After the Amazon, we drove through the Andes mountains a little more to a national park that was home to three large volcano’s, including Cotopaxi, which is the tallest and most active volcano in the world.  Talk about awesome.  I guess there are predictions that it’ll erupt again in the next 30 years or so and the last time it did it wiped out the town and sent ash as far away as Columbia, so it’s something to monitor.  While we were there, though, we just stood in it’s towering presence and thanked our lucky stars that it wasn’t billowing smoke and lava (speaking of lava, the volcano I was worried about erupting from a few posts ago didn’t do a thing on our trip and we never really even saw it as it was surrounded by clouds).

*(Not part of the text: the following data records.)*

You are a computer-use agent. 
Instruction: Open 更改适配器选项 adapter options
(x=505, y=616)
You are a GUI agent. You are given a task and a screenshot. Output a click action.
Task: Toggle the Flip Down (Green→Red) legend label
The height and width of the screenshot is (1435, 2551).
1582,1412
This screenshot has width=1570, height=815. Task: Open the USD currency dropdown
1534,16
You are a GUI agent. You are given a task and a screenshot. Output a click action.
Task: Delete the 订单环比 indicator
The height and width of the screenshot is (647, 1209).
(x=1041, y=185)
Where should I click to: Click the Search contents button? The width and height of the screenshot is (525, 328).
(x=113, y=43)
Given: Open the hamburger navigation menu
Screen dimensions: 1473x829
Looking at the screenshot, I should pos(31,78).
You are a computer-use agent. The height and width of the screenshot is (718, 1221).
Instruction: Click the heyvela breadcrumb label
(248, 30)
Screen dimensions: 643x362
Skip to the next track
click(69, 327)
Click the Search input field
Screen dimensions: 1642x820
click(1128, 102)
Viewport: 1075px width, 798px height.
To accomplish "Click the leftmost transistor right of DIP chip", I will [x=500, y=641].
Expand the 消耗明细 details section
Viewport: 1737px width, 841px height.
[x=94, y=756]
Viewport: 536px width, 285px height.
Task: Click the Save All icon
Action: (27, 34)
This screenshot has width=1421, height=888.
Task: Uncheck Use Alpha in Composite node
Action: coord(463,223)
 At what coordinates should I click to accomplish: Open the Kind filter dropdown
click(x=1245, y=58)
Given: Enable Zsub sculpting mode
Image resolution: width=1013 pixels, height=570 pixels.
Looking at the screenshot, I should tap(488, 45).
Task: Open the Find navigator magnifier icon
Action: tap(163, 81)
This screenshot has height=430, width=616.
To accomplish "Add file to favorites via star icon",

Our flight home left at midnight and so by the time we arrived at our apartment (tired, hungry, stinky and carrying tons of dirty laundry), we had been up for something like 32 hours.  The weekend upon our return was spent doing said laundry, grocery shopping and generally getting back into the swing of things, and it was nice to have a few days down time.  The entire trip was completely and totally worth it and I would absolutely recommend Gate 1 Travel to anyone who asked.

Cotopaxi

But if you go to Ecuador – bring toilet paper!  We ladies learned very quickly that most public restrooms were lacking so we stocked up when we could and just carried it in tow.  Luckily for most of us, I had Kleenex on me the day we first learned this hard truth, thus earning me the title of Girl Scout for a day or so.  But as for Gate 1, they were great and we may use them in the future (once we’re no longer too broke to travel).  The only drawback to the entire adventure (besides the bug bites which are finally looking somewhat better) was that a handful of people we rode around with more than a little obnoxious.  But that’s the sort of risk you run on a trip like that and the good people far outweighed the bad!  And it just goes to show, stupid and annoying can be found anywhere on the globe.

Oh yeah…we stopped at a bar that happened to be owned by a dude from Chicago. In Banos, Ecuador. Such a small world!

And that’s a wrap!  If you want to hear about anything in greater detail feel free to ask and if you’re lucky enough to be Facebook friends with me you can expect to see the photos here and many more uploaded…sometime.  Hopefully in the not too distant future. Scott and I both had an amazing time and I’m so grateful everything went as smoothly as it did.  Now to scrimp and save so we can plan our next great adventure!